I tried the experiment, however the scale moved too fast to measure anything, so i am redoing it in a few days :P

13. Nov 3, 2013

### Staff: Mentor

You can use the conservation of energy method if you compare the height of the panbwithout the apple to the height of the pan with the apple - after the scale has stopped bouncing back and forth and settled down into a steady state.

If instead you look at the initial deflection of the scale when you drop the apple, the problem is much more complicated because some of the kinetic energy of the falling apple is goes into accelerating the pan and other internal components of the scale.

14. Nov 3, 2013

### dauto

Using energy conservation wouldn't work because the collision of the putty with the plate of the scale is inelastic. The correct solution is a three step process.
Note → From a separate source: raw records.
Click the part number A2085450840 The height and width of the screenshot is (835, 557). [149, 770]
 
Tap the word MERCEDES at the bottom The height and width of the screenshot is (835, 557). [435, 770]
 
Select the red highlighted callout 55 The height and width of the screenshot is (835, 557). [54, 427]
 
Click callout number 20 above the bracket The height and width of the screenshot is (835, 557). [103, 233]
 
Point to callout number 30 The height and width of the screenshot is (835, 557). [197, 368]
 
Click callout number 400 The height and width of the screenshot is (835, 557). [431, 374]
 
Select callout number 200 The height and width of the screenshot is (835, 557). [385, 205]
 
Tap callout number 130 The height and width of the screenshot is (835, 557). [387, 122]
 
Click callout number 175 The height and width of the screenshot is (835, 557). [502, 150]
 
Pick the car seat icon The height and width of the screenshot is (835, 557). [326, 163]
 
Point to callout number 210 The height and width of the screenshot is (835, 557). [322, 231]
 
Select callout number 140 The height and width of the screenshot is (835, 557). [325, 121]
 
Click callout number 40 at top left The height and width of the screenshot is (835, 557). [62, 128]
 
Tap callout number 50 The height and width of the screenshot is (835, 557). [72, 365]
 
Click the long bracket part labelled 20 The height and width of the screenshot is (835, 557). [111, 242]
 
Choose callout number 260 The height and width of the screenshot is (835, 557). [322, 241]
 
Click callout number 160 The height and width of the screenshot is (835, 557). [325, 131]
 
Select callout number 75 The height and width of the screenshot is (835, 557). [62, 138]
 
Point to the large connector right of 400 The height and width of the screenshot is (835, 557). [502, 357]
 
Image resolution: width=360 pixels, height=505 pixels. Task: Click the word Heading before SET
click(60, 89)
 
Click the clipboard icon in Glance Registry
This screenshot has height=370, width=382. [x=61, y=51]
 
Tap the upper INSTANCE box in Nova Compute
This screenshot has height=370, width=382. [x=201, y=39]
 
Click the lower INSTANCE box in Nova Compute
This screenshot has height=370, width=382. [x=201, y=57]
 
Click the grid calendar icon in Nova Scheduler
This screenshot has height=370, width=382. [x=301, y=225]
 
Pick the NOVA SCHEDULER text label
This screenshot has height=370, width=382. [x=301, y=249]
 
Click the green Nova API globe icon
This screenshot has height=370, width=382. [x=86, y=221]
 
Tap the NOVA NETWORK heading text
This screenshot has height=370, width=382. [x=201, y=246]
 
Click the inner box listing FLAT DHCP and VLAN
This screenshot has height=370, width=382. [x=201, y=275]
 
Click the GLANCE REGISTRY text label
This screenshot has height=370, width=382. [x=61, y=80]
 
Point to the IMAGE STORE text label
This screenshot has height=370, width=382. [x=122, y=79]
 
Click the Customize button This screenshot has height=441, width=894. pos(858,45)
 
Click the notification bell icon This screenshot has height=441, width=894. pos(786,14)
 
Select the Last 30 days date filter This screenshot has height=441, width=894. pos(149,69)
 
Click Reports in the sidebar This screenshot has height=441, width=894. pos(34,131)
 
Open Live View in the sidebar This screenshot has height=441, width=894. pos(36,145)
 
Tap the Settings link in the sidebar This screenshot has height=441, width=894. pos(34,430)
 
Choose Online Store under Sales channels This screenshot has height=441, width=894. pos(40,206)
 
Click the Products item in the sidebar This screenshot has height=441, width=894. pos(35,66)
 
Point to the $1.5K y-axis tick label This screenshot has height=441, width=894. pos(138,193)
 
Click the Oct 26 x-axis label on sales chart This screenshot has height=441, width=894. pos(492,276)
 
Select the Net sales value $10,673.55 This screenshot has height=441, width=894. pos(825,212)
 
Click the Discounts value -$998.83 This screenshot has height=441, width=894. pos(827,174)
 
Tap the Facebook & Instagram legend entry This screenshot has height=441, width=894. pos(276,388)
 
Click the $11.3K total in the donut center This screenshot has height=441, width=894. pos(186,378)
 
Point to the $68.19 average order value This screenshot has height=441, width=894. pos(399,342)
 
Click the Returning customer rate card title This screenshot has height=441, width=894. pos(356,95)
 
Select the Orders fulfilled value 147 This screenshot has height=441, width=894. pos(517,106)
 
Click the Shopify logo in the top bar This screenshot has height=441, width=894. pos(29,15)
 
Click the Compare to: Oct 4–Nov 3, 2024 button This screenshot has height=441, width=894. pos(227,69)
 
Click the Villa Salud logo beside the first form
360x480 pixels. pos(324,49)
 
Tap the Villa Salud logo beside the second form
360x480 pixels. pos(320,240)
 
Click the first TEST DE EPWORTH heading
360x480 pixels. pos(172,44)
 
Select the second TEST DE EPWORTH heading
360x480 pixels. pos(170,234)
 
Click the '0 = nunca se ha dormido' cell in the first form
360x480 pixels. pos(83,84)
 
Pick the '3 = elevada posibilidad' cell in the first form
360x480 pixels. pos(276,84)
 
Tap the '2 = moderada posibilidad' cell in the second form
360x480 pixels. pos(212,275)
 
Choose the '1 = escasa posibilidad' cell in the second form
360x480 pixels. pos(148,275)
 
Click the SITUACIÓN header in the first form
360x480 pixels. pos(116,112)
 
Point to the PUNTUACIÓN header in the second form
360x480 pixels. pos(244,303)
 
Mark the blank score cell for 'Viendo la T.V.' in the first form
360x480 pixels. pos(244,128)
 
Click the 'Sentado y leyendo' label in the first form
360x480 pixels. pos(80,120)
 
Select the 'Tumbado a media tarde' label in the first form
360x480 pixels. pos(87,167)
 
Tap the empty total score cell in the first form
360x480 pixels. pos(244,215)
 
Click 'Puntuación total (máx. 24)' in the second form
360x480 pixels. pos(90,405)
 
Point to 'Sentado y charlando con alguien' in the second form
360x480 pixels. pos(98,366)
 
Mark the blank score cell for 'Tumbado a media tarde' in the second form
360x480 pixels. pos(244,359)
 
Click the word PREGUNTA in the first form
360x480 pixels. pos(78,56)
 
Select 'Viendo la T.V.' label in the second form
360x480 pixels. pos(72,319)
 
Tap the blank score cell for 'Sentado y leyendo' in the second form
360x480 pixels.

1) Energy is conserved during the fall of the putty
2) Momentum is conserved during the collision
3) energy is conserved during the extension of the spring until the plate is at rest.

15. Nov 3, 2013

### oneplusone

Can someone else please verify this? I dont' see why it wouldn't work still.

16. Nov 3, 2013

### ZapperZ

Staff Emeritus
This is vague. Explain why YOU think it would still work, contrary to what you've been told in this thread!

Zz.

17. Nov 3, 2013

### oneplusone

Frame 1: silly putty elevated above scale, spring stretched out a little due to the mass of the scale.

Frame 2: max compression of the spring

Note: Set reference at full compression, initially silly putty is h above spring.

Equation 1: $$m_{\text{scale}}gh + m_{\text{silly}}g(h+h_0)+ \dfrac{1}{2}kx_0^2$$

Equation 2: $$\dfrac{1}{2}kx^2$$

Since h = x, we substitute and solve for x (or h)

EDIT: I have no idea to explain why it works, I'm asking why it doesn't work.

18. Nov 3, 2013

### Staff: Mentor

Your notation is unclear: Define h, h0, and x.

What about the collision of the silly putty with the scale? Mechanical energy will not be conserved.

19. Nov 4, 2013

### CWatters

That seems like the correct approach to me.

20. Nov 4, 2013

### Staff: Mentor

Sorry that I posted incorrectly. I was thinking rigid apple, not compressible putty.